According to one arrangement, the control system 100 uses a combination of the wireless and optical devices 110, 120, and 130 installed across potential areas exposed to lifting operations. These areas are mapped digitally in coordinates across the potential static areas 38 that could be exposed to lifting operations. For example, based on the wireless and optical monitoring of the unit 20 from the layout of the wireless and optical devices 110, 120, and 130, the unit 20 can be modelled as a dimensional map 200, such as shown in a plan view in FIG. 3A and in a perspective view in FIG. 3B. The dimensional map 200 includes a coordinate system 210, such as Cartesian coordinates or polar coordinates, although other systems could be used. Even a separate vessel or the like may include coordinate mapping 215. Mapped locations 220 of the personnel (or equipment) can be determined in the coordinate system 210 of the map 200 using monitoring and tracking provided by the wireless and optical devices (110, 120, and 130). Features of the crane 30 can also be located in the coordinate system 210 of the map 200 using information provided by the crane's operation and the operator's controls. As schematically shown here, the features of the crane 30 can include the pedestal 232, the boom 234, the boom end 236, motion range 238, and load 240, which can be mapped.

Crane instrumentation can deliver real-time location of the load 240 and the crane boom 234 as defined by coordinates in the static lifting area 238. The crane information is used to create a dynamic lifting zone 250 defined in the map 200. As shown, the dynamic lifting zone 250 can be moved dynamically in the map 200 with the operation of the crane 30. The dynamic lifting zone 250 can have any desirable boundaries and can define a region taken up by the crane's boom 234 and load 240, a region in which the crane's boom 234 and load 240 is moving, a buffer area about such regions, and other such boundaries.

Overall, the dynamic lifting zone 250 can be the area moving under the boom 234 and its load 240. The geometry and location of the dynamic lifting zone 250 is subject to real-time changes in boom and slew angles, as well as other factors. Briefly, FIG. 3C schematically illustrates a crane 30 with some crane parameters for use in dynamically determining the geometry and location of the dynamic lifting zone 250.

In general, various types of cranes 30 can be used. For example, the crane 30 can a pedestal crane having a revolving superstructure (with boom) bolted to a roller bearing. In another example, the crane 30 can be a kingpost crane having a stationary or fixed kingpost about which a revolving structure (with boom, machinery housing, hoist and slewing machinery, etc.) revolves. The crane 30 can have knuckled booms, latticed booms, etc. In general, the crane 30 can have suitable lifting capacities for offshore operations ranging as high as 300 metric tons, and the crane 30 can have boom lengths of any suitable length, such as up to 200 feet. Sensors can measure rope speed, slew angle position, boom angle, load, and other parameters of the crane 30.
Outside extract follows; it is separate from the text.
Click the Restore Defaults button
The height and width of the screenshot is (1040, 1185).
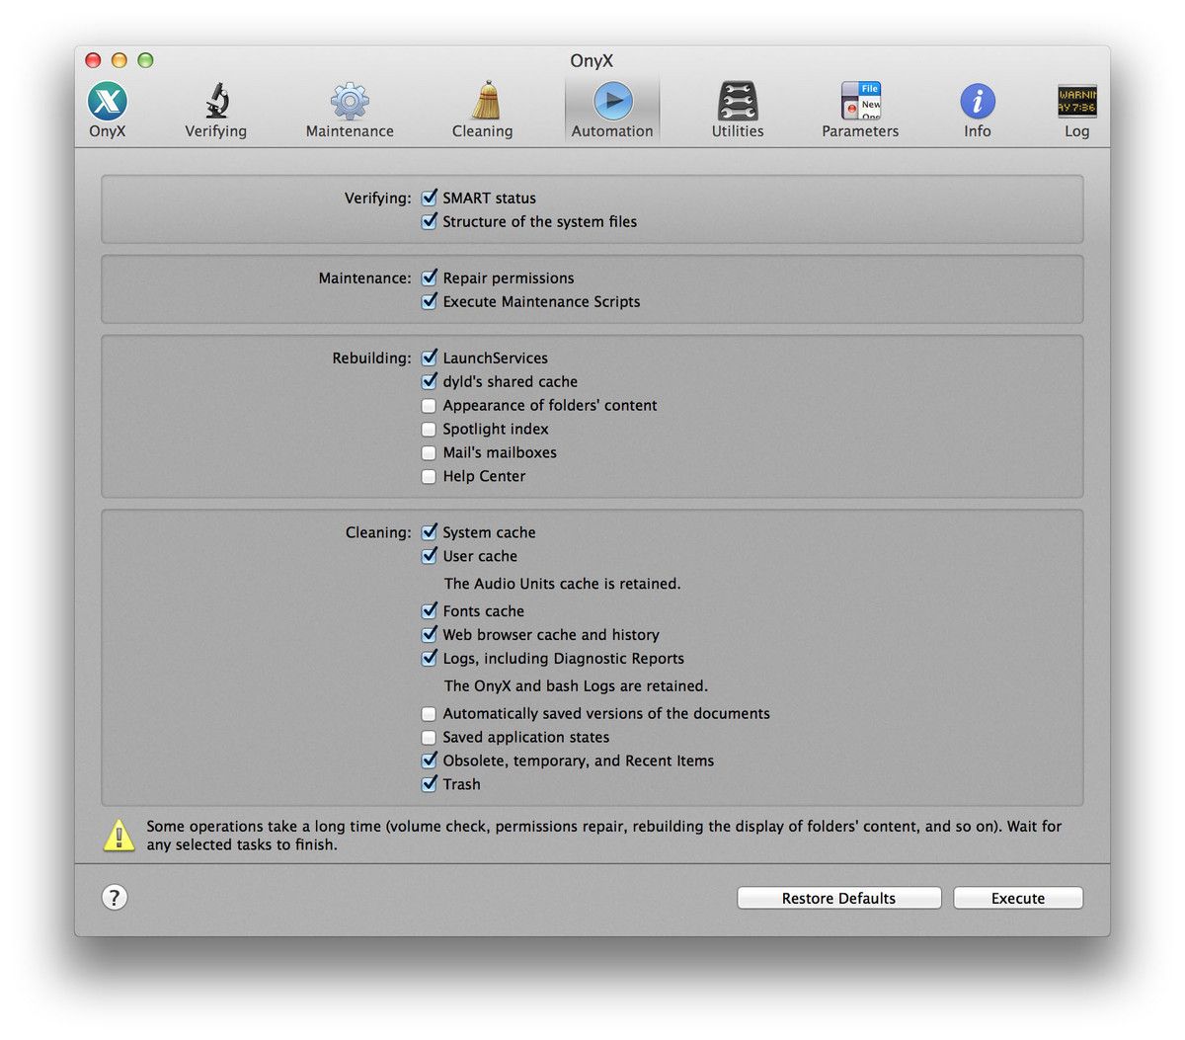pos(838,898)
The crane shown in FIG. 3C includes a pedestal 232 with a boom 234 mounted thereon. The boom 234 of the upper structure supports a hoist tackle (not shown) and is raised and lowered by a boom hoist 233, which uses wire ropes, sheaves, shafts blocks and other rigging to support the boom 234. The pedestal 232 typically has a height (H) above the platform (22) of the offshore unit (20). The boom 234 can rotate about the pedestal 232 to define a slew angle (θ) relative to a reference (e.g., Y′-axis in FIG. 3C). The boom 234 can also be raised or lowered to define a boom angle (α) relative to a reference plane (e.g., horizontal X′-Y′ plane in FIG. 3C). Finally, the boom 234 can be extended or retracted to define a boom length (L).

In addition to slew angle (θ), boom angle (α), and boom length (L), other crane parameters can include hook load/weight (W), block height, alarms (e.g., boom limit, slew limit, overload), hoist speed (S), cable length (R), boom angle speed, slew angle speed, environmental data (e.g., wind speed), and other data. The crane instrumentation can provide these and a number of other crane parameters related to the operation of the crane 30.
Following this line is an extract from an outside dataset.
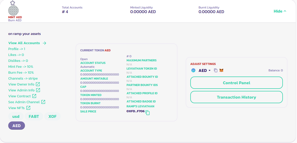Select the purple AED token tab
Viewport: 297px width, 143px height.
coord(17,126)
In general and already noted above, the dynamic lifting zone 250 in FIGS. 3A-3C is defined within the static lifting zone 238 and includes the area under the crane boom 234 and its load 240. This zone 250 and its associated geometry moves with the crane boom 234 and its load 240 as lifting operations are undertaken. Although the dynamic lifting zone 250 can have any suitable boundaries, the geometry is preferably inclusive of the various loads 240 that could be lifted by the crane 30 in which the system is integrated. The dynamic lifting zone 250 can be circular and defined by a center point and a radius. Alternatively, the dynamic lifting zone 250 can be rectilinear and defined by at least a width (w) and a length (l), as represented in FIGS. 3A-3C. (A height could also be defined.)

For example, the width (w) of the zone's geometry can be a predetermined value and can move as a whole in real time with the slew angle (θ) provided by the crane instrumentation to the system 100. The length (l) of the zone's geometry can have a predetermined lower limit that corresponds to the lowest possible operational boom angle (α). The length (l) of the dynamic lifting zone 250 can be increased from this lower limit in real-time with changes of the boom angle (α). As a result, the boom angle (α) combined with physical boom length (L) define a hypotenuse, and the resulting length (l) for the dynamic lifting zone 250 represents the adjacent side of the resulting triangle. These inputs and associated calculations can thereby make up the geometric boundaries of the dynamic lifting zone 250.

As the crane (30) operates on the unit (20), the crane operator uses the information of the dimensional map 200, the located personnel (or equipment) 220, camera feeds, the dynamically moving dynamic lifting zone 250, and the like to monitor and control the crane's operation. In general, the information can indicate a conflict or interaction of located personnel (or equipment) 220 with the dynamic lifting zone 250, which may require some further action by the crane operator.

For example, personnel (or equipment) can be identified as authorized or unauthorized for specifically defined lifting zones 250 or other regions of the map 200. For example, the operator has the ability to provide “authorized” status to personnel that will be assisting with lifting operations. During the crane operation, the locations 220 of the personnel (or equipment) are tracked in real-time, and identifications of the tracked locations 220 can be associated with authorized or unauthorized status for the defined dynamic lifting zone 250. When unauthorized personnel enters the defined dynamic lifting zone 250 (or when the dynamic lifting zone 250 moves to encompass unauthorized personnel), the control system (100) can generate automated alarms and/or machine controls. Additionally, real-time visual indications of locations and other relevant lifting information can be overlaid on real-time camera views of the lifting operation provided to the crane operator. As noted herein, the detection of personnel (and equipment) in the dynamic lifting zone 250 can be determined manually or automatically based on load 240, direction, movement, and other noted parameters discussed herein.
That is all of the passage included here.